January 22, 2007

"Murray and Magnets"

My new Vdare .com column:

Murray and Magnets

Last week saw two events exemplifying the vast contradiction between how the American upper middle class speaks of IQ and schooling in public—and what it actually thinks in private.

The widely-reviled heretic Charles Murray published three essays in the Wall Street Journal on how we are kidding ourselves about schooling ("Half of all children are below average in intelligence, and teachers can do only so much for them"), college ("Too many Americans are going to college"), and the wisdom of the elite ("Those with superior intelligence need to learn to be wise"), and was … widely reviled for his heresy.

Meanwhile, the bourgeois parents of liberal Los Angeles were in a frenzy as last Friday's deadline for postmarking applications for magnet public schools bore down upon them.

Bob Sipchen wrote in the Los Angeles Times:

"Negligent Los Angeles parents take note: You have only until Friday to get a postmark on the magnet school application that your more responsible peers regard—rightly or wrongly—as their last desperate hope for getting their children a good education at taxpayer expense… It goes without saying that you're terrified of the local middle school, which you just assume has lousy test scores because of those tough-looking kids you see hanging out in front, presumably spreading graffiti, smack and STDs."[How to make it to a magnet By Bob Sipchen (Monday's Column, Jan. 15, 2007)]

For example, the Sherman Oaks Center for Enriched Studies (SOCES) received 2939 applications last year for its 192 openings.
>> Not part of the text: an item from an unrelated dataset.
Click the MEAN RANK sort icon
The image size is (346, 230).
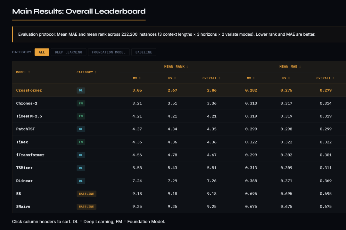coord(187,66)
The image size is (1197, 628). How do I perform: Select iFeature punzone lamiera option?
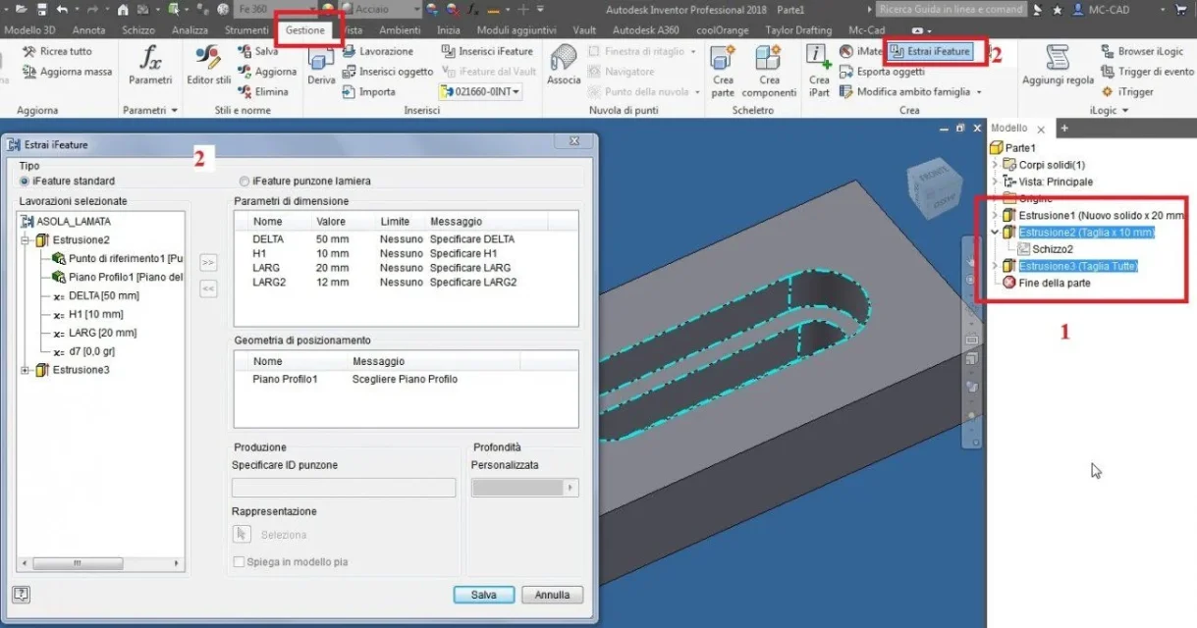305,182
That seven percent acceptance rate is lower than Harvard's.

The LA Times ran daily updates of the "Ask a Magnet Yenta" advice column by Sandra Tsing Loh on how to manipulate the magnet system to avoid having to send your kid to either a normal public school or a private school that can run up to $27,000. "Actually, now that there are so many Democrats in private school, the preferred term is 'independent" school,'" acidly notes Loh, who may be the only conservative performance artist in America, in her hilarious “Scandalously Informal Guide to Los Angeles Schools”.

Why does what Loh calls the "Prius-driving screenwriter" class find magnets so magnetically attractive? [More]
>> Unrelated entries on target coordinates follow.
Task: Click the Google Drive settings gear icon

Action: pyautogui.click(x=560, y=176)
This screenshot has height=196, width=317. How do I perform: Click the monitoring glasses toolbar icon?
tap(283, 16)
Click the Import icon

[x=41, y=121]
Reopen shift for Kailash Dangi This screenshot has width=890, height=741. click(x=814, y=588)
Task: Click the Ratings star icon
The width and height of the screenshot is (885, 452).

My published articles are archived at iSteve.com -- Steve Sailer


Anonymous said...

Does Los Angeles have any equivalent to New York's competitive-admissions high schools? While the vast majority of NYC high schools are dreary places, there are a handful of schools that admit students via competitive examination, accepting only a very small percentage of applicants - Stuyvesant, Bronx Science, Brooklyn Tech, and I think a couple others. They're among the top-rated high schools, public or private, in the country.

Iron Rails & Iron Weights

Steve Sailer said...

Dear Peter: Not really. There are a few "Highly Gifted Magnets" that require very high scores on the Wechsler IV IQ test, but nothing much like the famous NYC schools, or like Boston Latin. Whitney in Cerritos is the closest thing in Southern California to a NYC competitive exam science school.

Anonymous said...


What about parochial schools in LA? Are they good? Granted, we probably have a higher percentage of English-speaking Catholics here in New Jersey, but even a few non-Catholics have been known to enroll their kids in parochial schools here (if they can't the real estate in good public school districts or private school tuition).


jody said...

i had a mexican girlfriend and her sister's kids in LA were afraid to go to school. she drove them across town everyday so they could go to less dangerous school. they got bullied at school. they were half mexican and half black. they looked brazilian.

dealing with that family introduced me to mexifornia.

Anonymous said...


Did they look like these Brazilians? Not all Brazilians are mulatto.


Anonymous said...

Or this Brazilian. 100% German.

Ade said...

Maybe Ezra Klein believes everyone can have above average intelligence....

Even if we accept that the average person is a lot smarter than a century ago (hard to believe, I know), intelligence/education in the marketplace is akin to what economist Fred Hirsch called a positional good, i.e., one whose value is primarily relative to social status.


Anonymous said...

I keep thinking that universal access to the internet will eventually make kids much smarter if they can just LEARN TO READ. Just about every kid ever born is nosy about the world around them. If I'd had the internet when I was a lad, I'd have spent hundreds and hundreds of hours just looking up (googling, wikipedia-ing) and question I had about any particular person, place, or thing, or ideology that caught my attention that day. Perhaps nosy kids, even poor ones, can get smarter at night so they can "act cool" all day in class?

God, lets hope so anyway.

meep said...

I made a comment on Murray's last piece, of the three column series, here:

I don't talk in terms of IQ, but the point is that there are kids smarter than the other kids, and everybody knows it. And thus something in particular needs to be done with/to those kids.

albatross said...

I think most people are helped by the internet, in the sense of being able to do more mental work. But smarter people probably benefit more. Look at a tool like Excel, or even a Basic or Python interpreter. It makes more possible for most people, but the most smart and talented people who learn the tool will be able to do things that the others can barely dream of.